El período parisino, pues, representó para el artista guatemalteco el origen de una conciencia cultural y de un desarrollo artístico original. A este período pertenecen obras fundamentales, dentro de su narrativa, como las Leyendas de Guatemala, El Señor Presidente y El Alhajadito, donde el surrealismo ya se ha vuelto «realismo mágico», dando a la narrativa americana una gran novedad de acentos.

A pesar de que Asturias, como hemos visto, considera las Leyendas «muy talladas a lo occidental»21, ellas mismas representan una gran novedad y nada tienen que ver con sus antecedentes americanos o españoles, incluso las Tradiciones peruanas de Ricardo Palma, o las Leyendas de Bécquer, modelos a los que va inmediatamente el pensamiento del lector. Por eso el mismo Valéry, prologando en 1931 la traducción francesa realizada por Francis de Miomandre para los «Cahier du Sud» -en castellano las Leyendas habían aparecido en 193022-, obra que recibiría, el mismo año, el premio Sylla-Monsegur como mejor libro traducido en Francia, expresaba abiertamente su sorpresa y su entusiasmo, declarando que su lectura lo había dejado «traspuesto», y añadía:

Nada me ha parecido más extraño -quiero decir más extraño a mi espíritu, a mi facultad de alcanzar lo inesperado- que estas historias-sueños-poemas donde se confunden tan graciosamente las creencias, los cuentos y todas las edades de un pueblo de orden compuesto, todos los productos capitosos de una tierra poderosa y siempre convulsa, en quien los diversos órdenes de fuerzas que han engendrado la vida después de haber alzado el decorado de roca y humus están aún amenazadores y fecundos, como dispuestos a crear, entre dos océanos, a golpe de catástrofe, nuevas combinaciones y nuevos temas de existencia.23



Acaso actúe sobre todo, en estas palabras del poeta francés, la sorpresa frente a cierto color local, a lo inédito americano, representado en el primer caso por toda una serie de leyendas indo-hispánicas, digamos así, y en el segundo sobre todo por la extraordinaria narración Los brujos de la tormenta primaveral, donde de nuevo, al estilo del Popol-Vuh, pero con un poder sugestivo   —25→   propio, Asturias nos hace presenciar la formación majestuosa del mundo americano.

No olvidemos, por otra parte, que frente a la poesía del Neruda de las Residencias, o sea del Neruda surrealista, el mismo Federico García Lorca había quedado como sobrecogido, viendo en la poesía del chileno la «luz ancha, romántica, cruel, desorbitada, misteriosa de América»; entusiasmado, la interpretaba como «Bloques a punto de hundirse, poemas sostenidos sobre el abismo por un hilo de araña, sonrisa con un leve matiz de jaguar, gran mano cubierta de vello que juega delicadamente con un pañuelito de encaje»24.

____________

Lista de tareas
[a] Según el pasaje sobre Asturias, ¿qué premio recibió la traducción francesa de las Leyendas?
[b] Repite el fragmento del pasaje sobre Asturias que empieza con "Acaso actúe sobre" y sigue hasta "del mundo americano.".
El material no interviene en esto.

Material guardado
____________

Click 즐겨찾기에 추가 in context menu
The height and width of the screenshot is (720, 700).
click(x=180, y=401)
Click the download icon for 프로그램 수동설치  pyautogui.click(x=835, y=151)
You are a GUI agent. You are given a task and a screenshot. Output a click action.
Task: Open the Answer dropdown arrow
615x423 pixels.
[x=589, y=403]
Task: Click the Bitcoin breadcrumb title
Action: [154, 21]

____________

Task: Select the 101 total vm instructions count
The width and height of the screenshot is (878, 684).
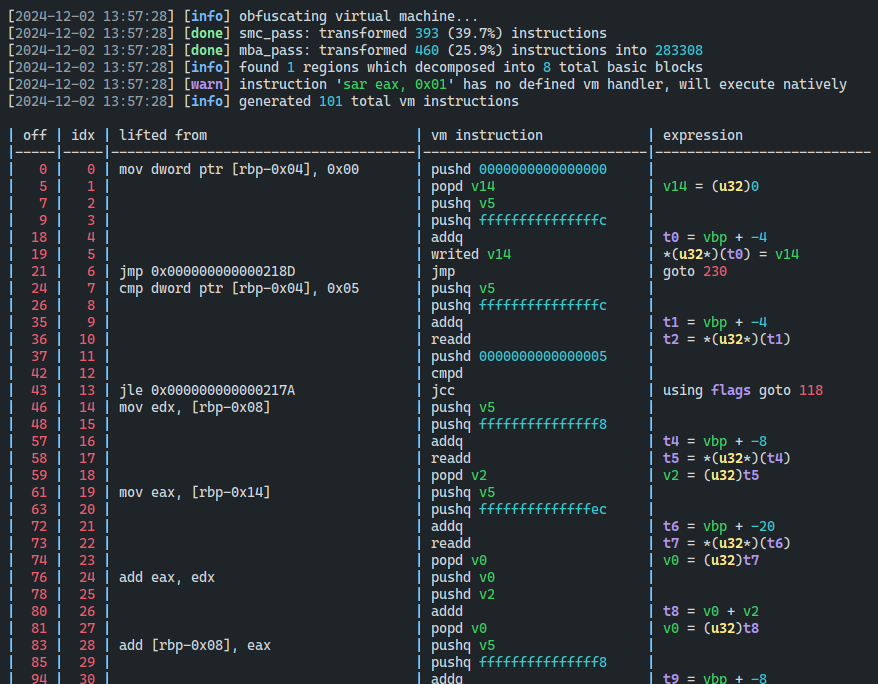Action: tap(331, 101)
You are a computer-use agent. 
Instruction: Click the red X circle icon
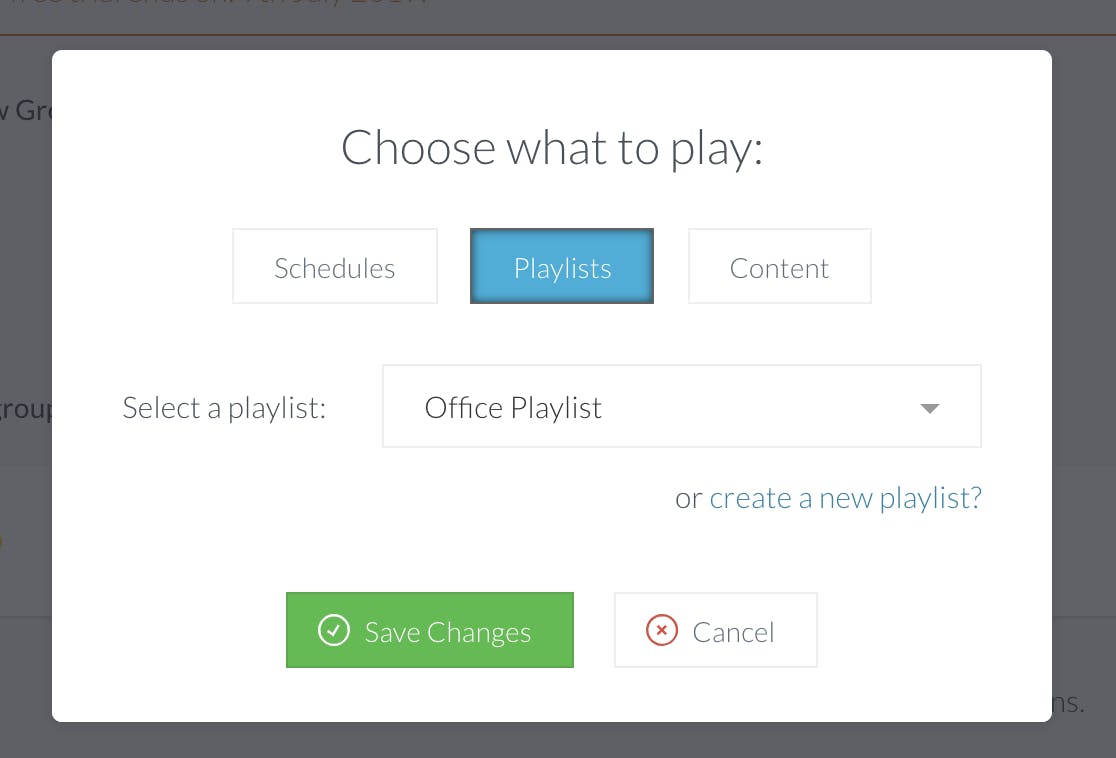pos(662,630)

____________

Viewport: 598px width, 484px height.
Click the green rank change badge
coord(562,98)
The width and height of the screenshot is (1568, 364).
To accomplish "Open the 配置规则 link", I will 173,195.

____________

Soluciones por tarea
[a] El premio Sylla-Monsegur como mejor libro traducido en Francia.

[b]
Acaso actúe sobre todo, en estas palabras del poeta francés, la sorpresa frente a cierto color local, a lo inédito americano, representado en el primer caso por toda una serie de leyendas indo-hispánicas, digamos así, y en el segundo sobre todo por la extraordinaria narración Los brujos de la tormenta primaveral, donde de nuevo, al estilo del Popol-Vuh, pero con un poder sugestivo   —25→   propio, Asturias nos hace presenciar la formación majestuosa del mundo americano.